Une vitesse élevée et pas forcément contrôlée

Mais pourquoi la pratique du ski peut-elle être dangereuse? Selon le bpa, le risque des blessures dues aux sports de neige a presque diminué de moitié depuis les années 1970. Et ce grâce à une nette amélioration du matériel et de la sécurisation des pistes.

Revers de la médaille, le matériel performant, conjugué au développement du ski carving et à des pistes sans bosses ni obstacles, permet de dévaler les pentes de plus en plus en plus vite. Grisés par la vitesse, les skieurs et skieuses confirmés atteignent rapidement les 80-90 km/h et nombre d'entre eux se prennent présomptueusement pour Marco Odermatt, sans pouvoir réellement contrôler leur vitesse.

Les gens ne se rendent pas compte de la vitesse à laquelle ils skient

Paul-Victor Amaudruz, responsable des pistes à Verbier

"Je crois pas que le ski est plus dangereux qu'avant, mais on le pratique différemment qu'il y a 30 ans. Grâce aux évolutions technologiques, on est plus vite tentés par l’adrénaline", explique Paul-Victor Amaudruz, responsable des pistes à Verbier. "Et les gens ne se rendent pas compte de la vitesse à laquelle ils skient."

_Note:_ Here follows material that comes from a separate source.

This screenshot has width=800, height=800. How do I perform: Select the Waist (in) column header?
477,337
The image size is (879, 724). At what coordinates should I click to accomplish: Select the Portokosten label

A une telle vitesse, si on ne contrôle pas bien ses lattes, l'accident est vite arrivé, surtout quand, les beaux jours, ce sont 15'000 personnes qui se pressent dans les stations les plus prisées. Et à 80 km/h, les blessures en cas de collision sont les mêmes que lors d'un accident de voiture, donc potentiellement dévastatrices: membres cassés ou foulés, organes internes touchés et surtout d'importants dégâts à la tête, même avec le casque. Avec parfois de longs séjours à l'hôpital, des séquelles à vie et des décès.

Distraction, vitesse et surestimation

Il est au final difficile de prévenir ces accidents. Toujours selon le bpa, plus de 90% d'entre eux sont imputables à une faute des personnes qui en sont victimes, en premier lieu la distraction, la surestimation de ses capacités, une vitesse trop élevée, le manque de condition physique et un mauvais équipement.

Comme en témoigne cette jeune femmes interrogée dans Mise au point, il est souvent complexe de dégager un coupable et même de comprendre ce qu'il s'est exactement passé lors d'une collision: "J'étais de mon côté de la piste et lui est arrivé très vite depuis l'opposé (...) Mais peut-être qu'on allait finalement les deux trop vite, que lui ne m'a pas vue et que je n'ai pas eu le temps de m'arrêter. Je ne suis pas fâchée, cela peut arriver à tout le monde."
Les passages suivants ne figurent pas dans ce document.